3.6.1 Cause. Cause shall mean the occurrence of any of the following events, as determined by the Board of Directors:

 

(a) Executive’s conviction by, or entry of a plea of guilty or nolo contendere, in a court of competent and final jurisdiction for any crime involving moral turpitude, any felony offense, or which could have a material adverse impact on the business operations or financial or other condition of the Company, or which has resulted in imprisonment;

 

(b) Executive's breach of any of the terms and conditions of the Confidentiality and Assignment of Inventions Agreement attached hereto as Exhibit 1 or the IP Assignment Agreement (Exhibit 2) and discussed below in Section 4;

 

(c) Executive's fraud, embezzlement or willful misconduct injurious to the Company;

 

(d) Executive's continuing repeated, intentional or willful failure or refusal to perform Executive's duties and responsibilities as required by this Agreement, including but without limitation, Executive's inability to perform Executive's duties hereunder as a result of chronic alcoholism or drug addiction and/or as a result of Executive's intentional or willful failure to comply with any laws, rules, or regulations of an governmental entity applicable to Executive's employment by the Company;

 

(e) Executive's gross misconduct, gross negligence, material violation of any fiduciary duty or duty of loyalty to the Company, or Executive's intentional or willful breach of any material provision of this Agreement;

 

(f) Executive's intentional commission of any act which could be materially detrimental to Company's business or goodwill or willful act or omission which is materially injurious to the financial condition or business reputation of the Company; or

 

(g) Executive's failure to fully cooperate in any Company investigation or violation of a Company written policy and/or procedure, including, but not limited to, policies and procedures pertaining to prevention of harassment, discrimination, bullying, abusive conduct, and workplace violence.

 

3.6.2 Disability.
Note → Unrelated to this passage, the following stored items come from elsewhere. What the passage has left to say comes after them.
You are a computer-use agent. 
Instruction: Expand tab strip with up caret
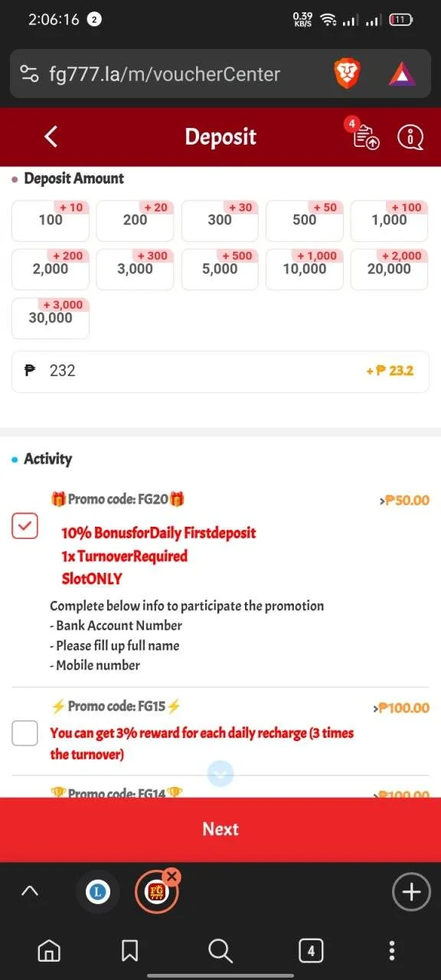click(29, 891)
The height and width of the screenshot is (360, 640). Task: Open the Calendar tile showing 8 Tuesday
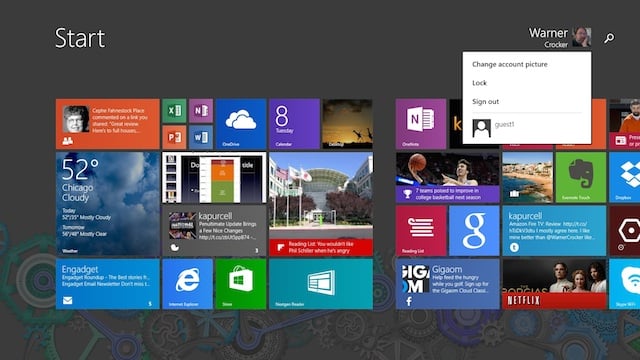tap(294, 124)
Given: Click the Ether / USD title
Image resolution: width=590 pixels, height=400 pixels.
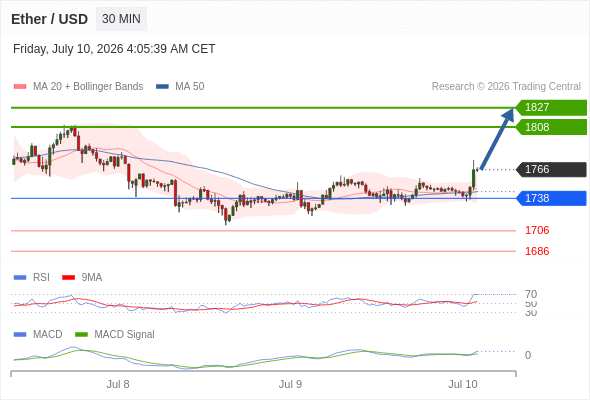Looking at the screenshot, I should click(49, 19).
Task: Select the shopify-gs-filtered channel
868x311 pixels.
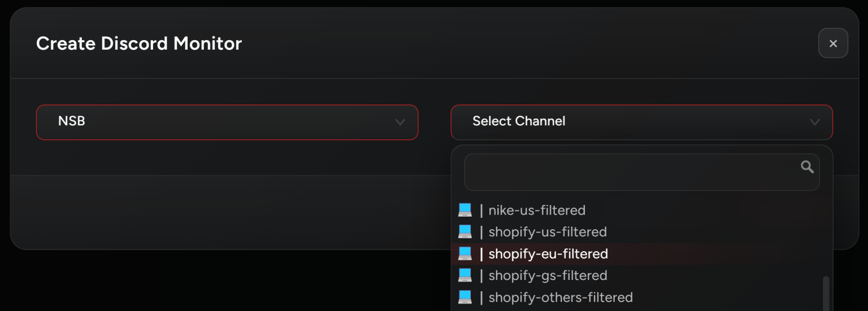Action: pyautogui.click(x=548, y=275)
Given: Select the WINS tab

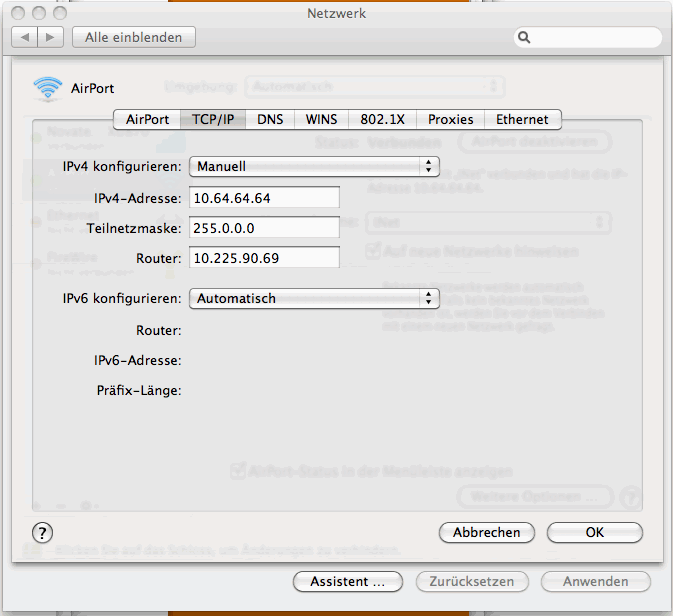Looking at the screenshot, I should (x=321, y=119).
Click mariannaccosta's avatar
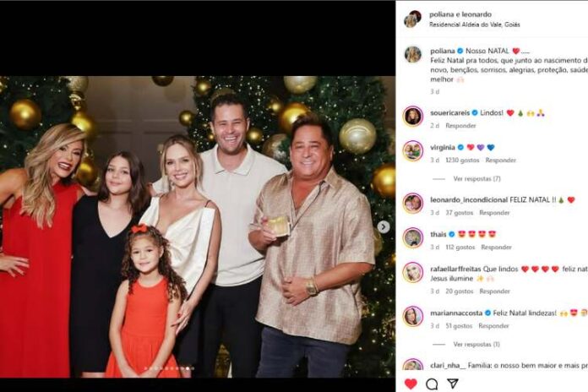Viewport: 588px width, 392px height. click(x=412, y=316)
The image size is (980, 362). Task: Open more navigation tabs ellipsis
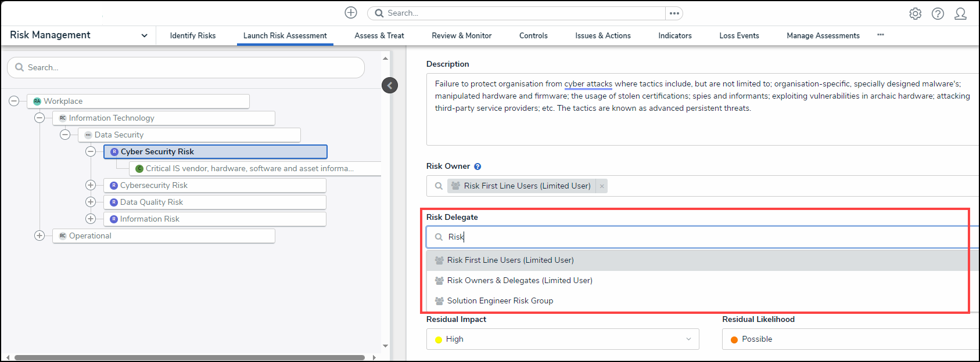point(881,35)
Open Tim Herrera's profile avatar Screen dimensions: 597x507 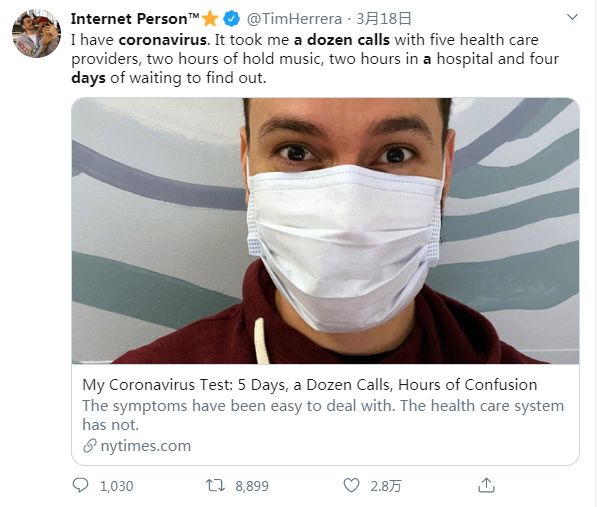[x=37, y=33]
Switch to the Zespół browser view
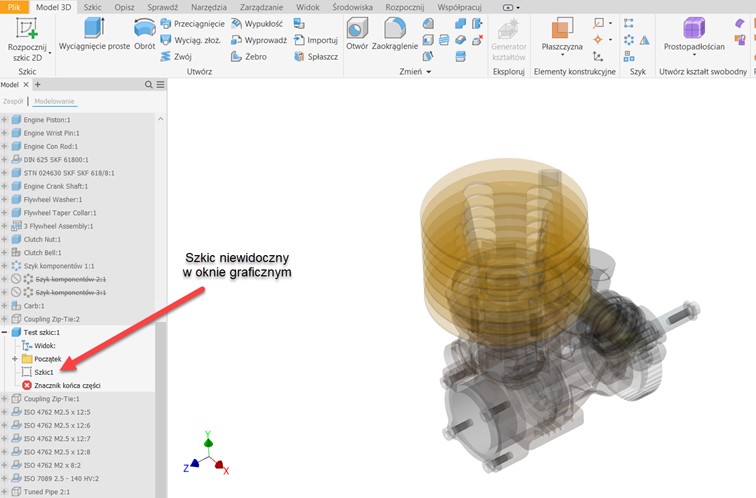The width and height of the screenshot is (756, 498). (x=13, y=101)
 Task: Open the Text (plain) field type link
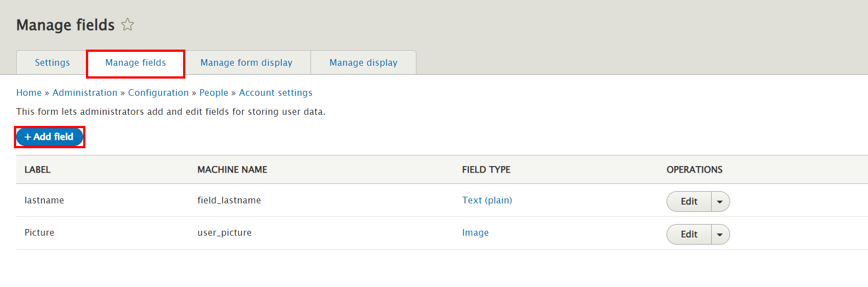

Executive shall be determined to be disabled if, as a result of a physical or mental illness or injury, a physician selected by the Company determines that Executive’s incapacity constitutes a disability for purposes of the Company's long-term disability insurance coverage, if any; or in the event the Company does not have a long-term disability policy, "Disability" shall mean any physical or mental disability that prevents or is objectively expected to prevent Executive from substantial performance of Executive's duties, with or without an accommodation. For purposes of this Section, at the Company's request, Executive agrees to make himself available and to cooperate in a reasonable examination by such independent physician. A termination of Executive's employment by the Company for Disability shall be communicated to Executive by written notice, and shall be effective as stated therein.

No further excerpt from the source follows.